Father Son Holy Gore - Meadowville - Burning FarmhouseMeadowville (2023)
Directed & Written by Phillip Clark Davis
Starring Sam Skolnik, Madeleine Burt, Jenn Booth, & Charley Rossman.

16 minutes

★★★ (out of ★★★★★)

Meadowville follows a photographer who ends up staying at a farmhouse when he has to make a pit stop in a small town. He’s invited into the farmhouse warmly by a man and woman living there. At nighttime, the man’s stay gets a little more unsettling. He has weird dreams involving a burning house and queasy eroticism. Later when the photographer gets back home he makes a discovery about the farmhouse and the town it’s in that shocks him to his core.

“This is the Bermuda Triangle of the Rockies.”

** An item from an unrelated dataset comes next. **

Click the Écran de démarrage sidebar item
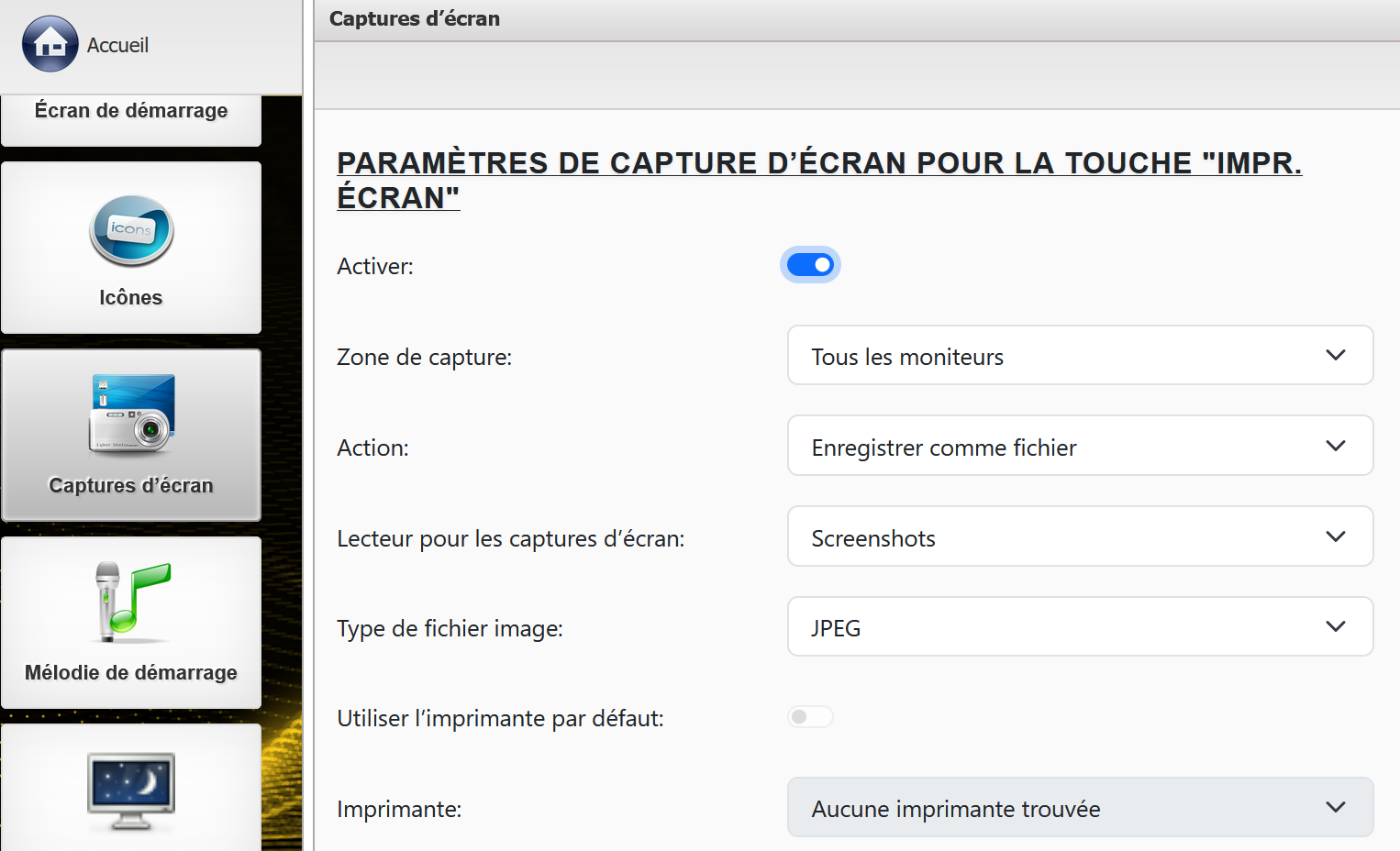 point(131,112)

This wasn’t one of my favourite shorts at Brooklyn Horror Film Festival this year, yet Meadowville has one important element that makes it worthy of being part of this coverage: a sustained atmosphere and aesthetic that keeps the viewer on edge. Occasionally, Meadowville feels like a photograph, or a series of them, especially with shots of the farmhouse and later of the fire. There are also snapshots of what feel like memories. The aesthetic of photography almost plays into an overarching theme of memory, or of the past. And it’s only after the photographs are developed later when the photographer realises he’s back to reality. He sees only a burned farmhouse where he previously saw a beautiful home; the home he stayed in. He comes to find that Meadowville is a ghost town. There’s a wonderful statement within this short about photography and memory, but the plot doesn’t dig into it enough for it to feel complete (“Michael, Row Your Boat Ashore” could’ve been used to a greater extent since it has origins in slavery). Still, Meadowville‘s aesthetic and atmosphere will drag the viewer along, regardless of how they feel about the plot and story.


Father Son Holy Gore - The Influencer - Ring Light GhostsThe Influencer (2023)
Directed & Written by Lael Rogers
Starring Bria Condon, Laura Hetherington, Mackenzie Wynn, Deisy Patiño, & Peter McNally.

9 minutes

★★★★★ (out of ★★★★★)

The Influencer is about a young influencer who’s taking time out of her day to answer questions in a livestream. While she gives her cliche answers to her followers, we’re given a look at what she really gets up to with her coven of friends. A young man goes partying with the influencer and her friends but ends up in a terrible position once the party’s over. That doesn’t change the influencer’s life. She goes on smiling, selling products, and conjuring more online magic through her ghostly ring light.

“You all give me life.”

This short is a whole lot of fun. To say too much would really ruin it, but I do love the way Lael Rogers intertwines online popularity with a sense of witchcraft, as the eponymous influencer captures the hearts and EYES of her followers in a deeply horror film way. One gruesome bit at the end features what looks like a really excellent practical effect, too. The tongue-in-cheek nature of The Influencer is what sells it hardest. Horror is such a great tool of critique, and Rogers really gets at the darkness of online popularity in a unique way through a tale of witchy power. You want to LOL at the end, as the influencer eases back into the livestream questioning like it’s a regular ole day. Simultaneously, despite this story being fiction, it leaves you curious about how all these social media influencers are really drawing people into their brand and if some dark hypnotism is involved.